• Dataset excerpts
════════════════════

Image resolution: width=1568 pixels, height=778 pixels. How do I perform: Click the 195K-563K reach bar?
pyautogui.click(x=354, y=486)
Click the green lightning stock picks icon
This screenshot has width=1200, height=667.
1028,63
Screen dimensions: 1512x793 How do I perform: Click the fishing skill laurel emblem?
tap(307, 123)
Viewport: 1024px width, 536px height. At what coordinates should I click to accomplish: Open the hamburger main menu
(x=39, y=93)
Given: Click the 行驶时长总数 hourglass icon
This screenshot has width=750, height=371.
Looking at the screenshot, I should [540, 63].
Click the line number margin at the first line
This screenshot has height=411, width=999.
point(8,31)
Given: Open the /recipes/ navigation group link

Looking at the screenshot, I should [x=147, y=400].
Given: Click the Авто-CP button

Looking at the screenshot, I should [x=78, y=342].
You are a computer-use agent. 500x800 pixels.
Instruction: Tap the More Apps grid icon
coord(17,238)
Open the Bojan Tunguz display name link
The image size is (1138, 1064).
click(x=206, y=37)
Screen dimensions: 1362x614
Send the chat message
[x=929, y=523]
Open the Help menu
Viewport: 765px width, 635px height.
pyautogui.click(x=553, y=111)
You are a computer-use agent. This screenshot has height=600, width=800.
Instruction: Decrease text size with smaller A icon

════════════════════

• Work instruction
In the listing, count the lines that contain the word "agent", then give the number and nothing more.

• Answer
2